> **Problem description**:
Please reproduce the entries below verbatim, starting at the line that contains "This screenshot has width=1332, height=644." and ending at the last line of the entries. Omit the pictures from your answer.

> **Data excerpts**:
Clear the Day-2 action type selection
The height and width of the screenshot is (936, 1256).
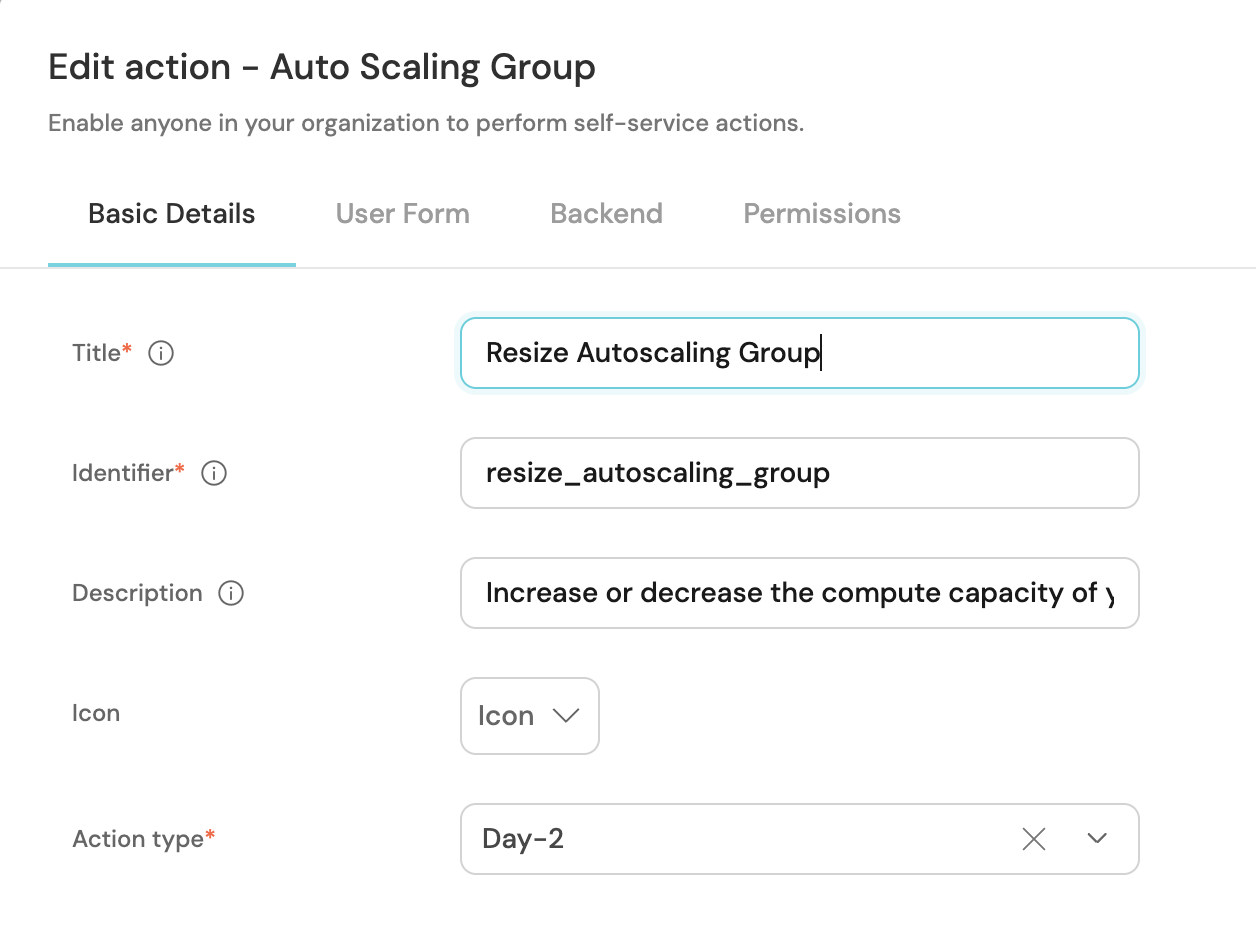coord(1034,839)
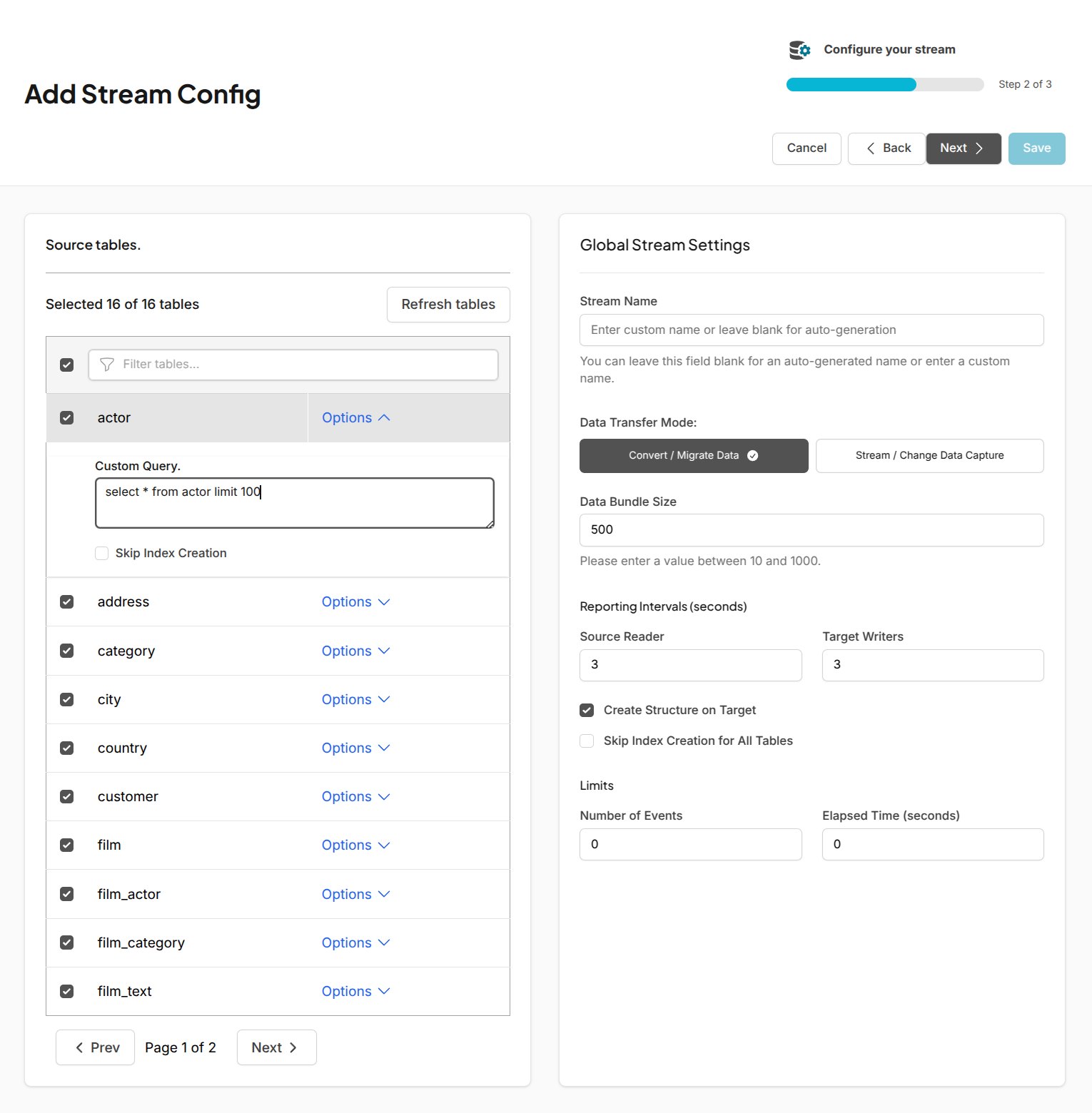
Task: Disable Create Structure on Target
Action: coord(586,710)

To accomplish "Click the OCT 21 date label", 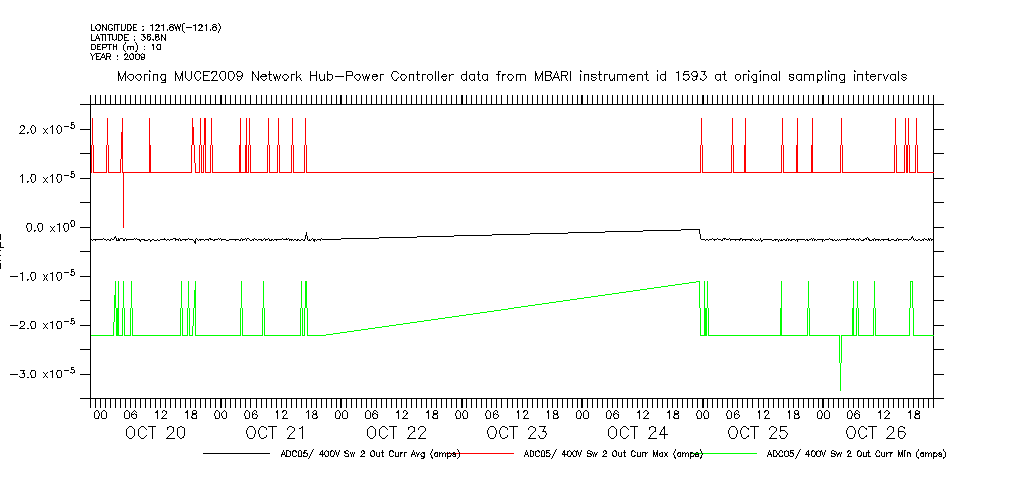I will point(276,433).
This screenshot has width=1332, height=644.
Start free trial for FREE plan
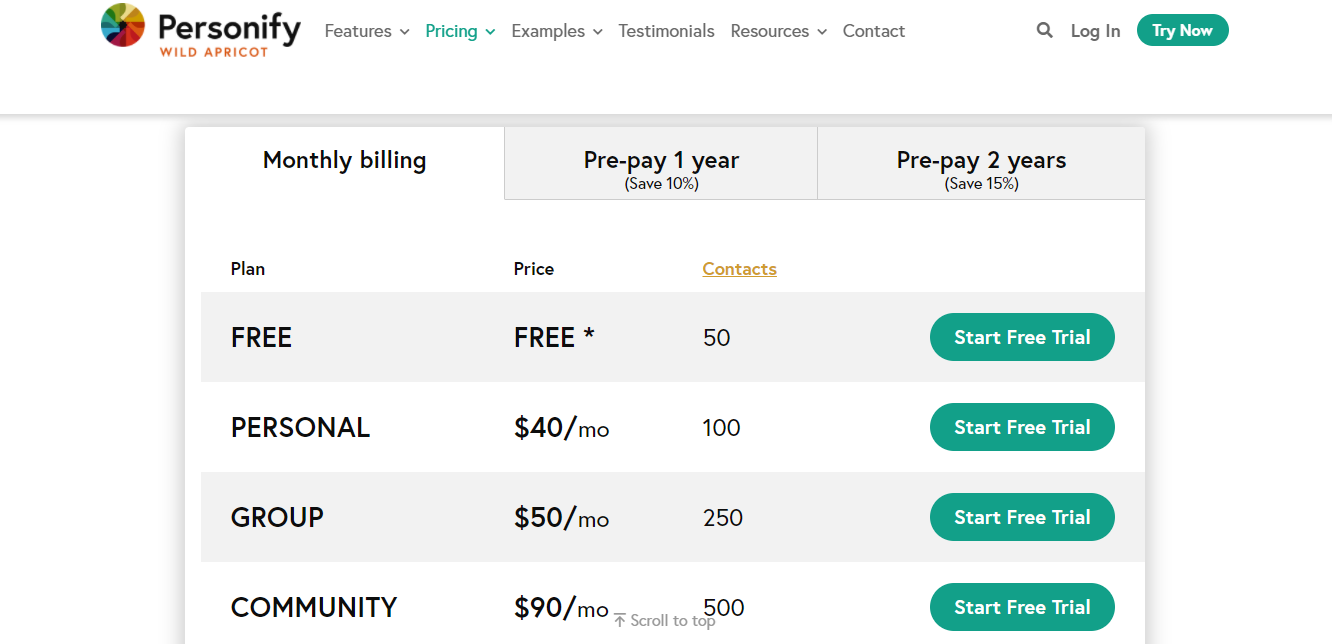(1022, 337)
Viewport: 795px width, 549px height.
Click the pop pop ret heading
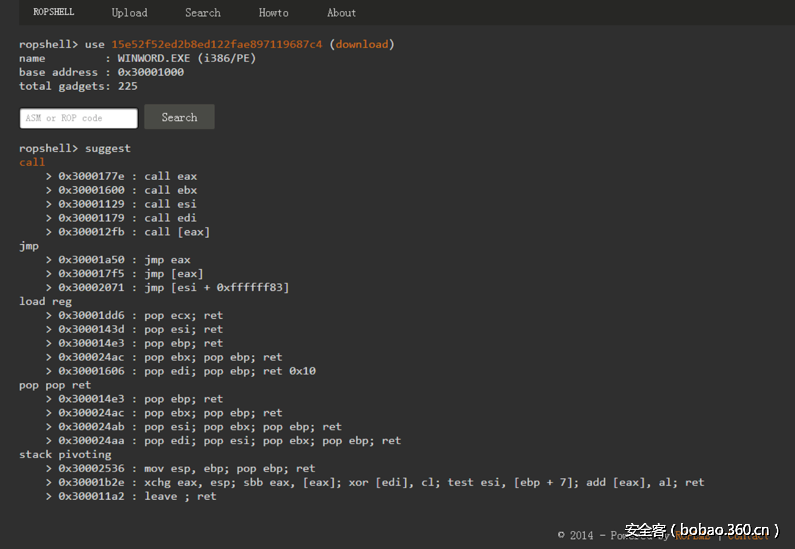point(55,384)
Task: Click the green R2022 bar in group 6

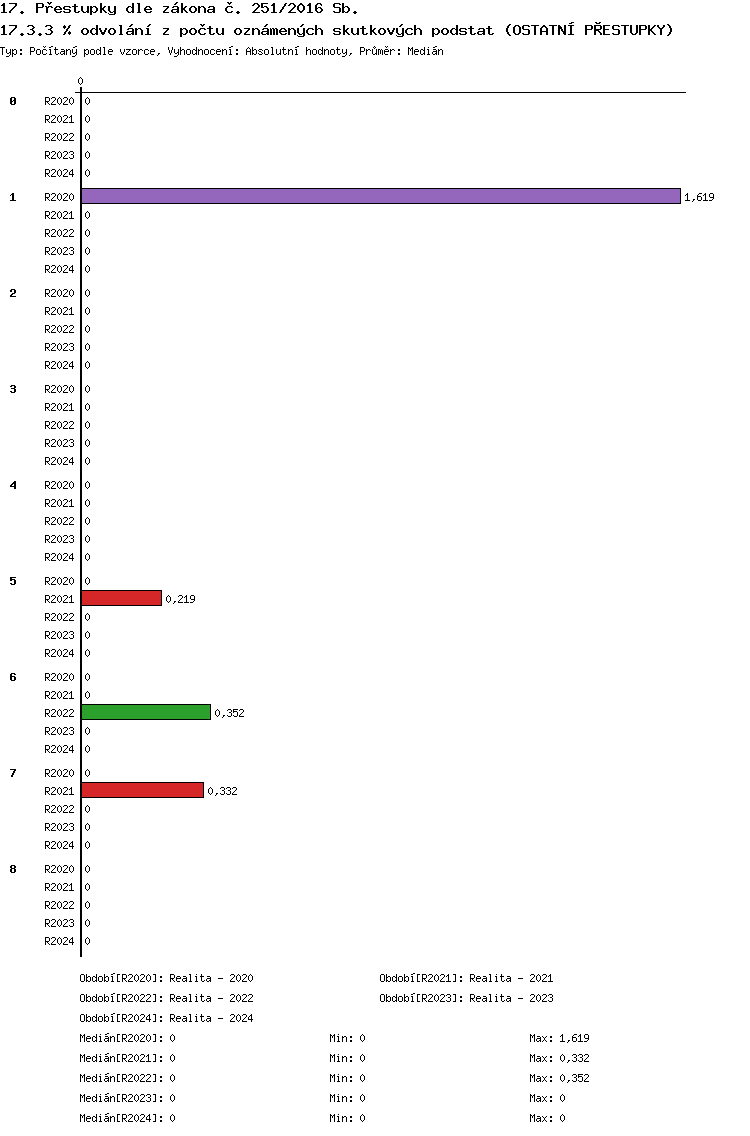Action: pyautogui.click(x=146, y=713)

> **Solution to the exercise**:
This screenshot has width=1332, height=644.
Start free trial for FREE plan
(1022, 337)
Viewport: 795px width, 549px height.
Click the pop pop ret heading
point(55,384)
Task: Click the green R2022 bar in group 6

Action: pyautogui.click(x=146, y=713)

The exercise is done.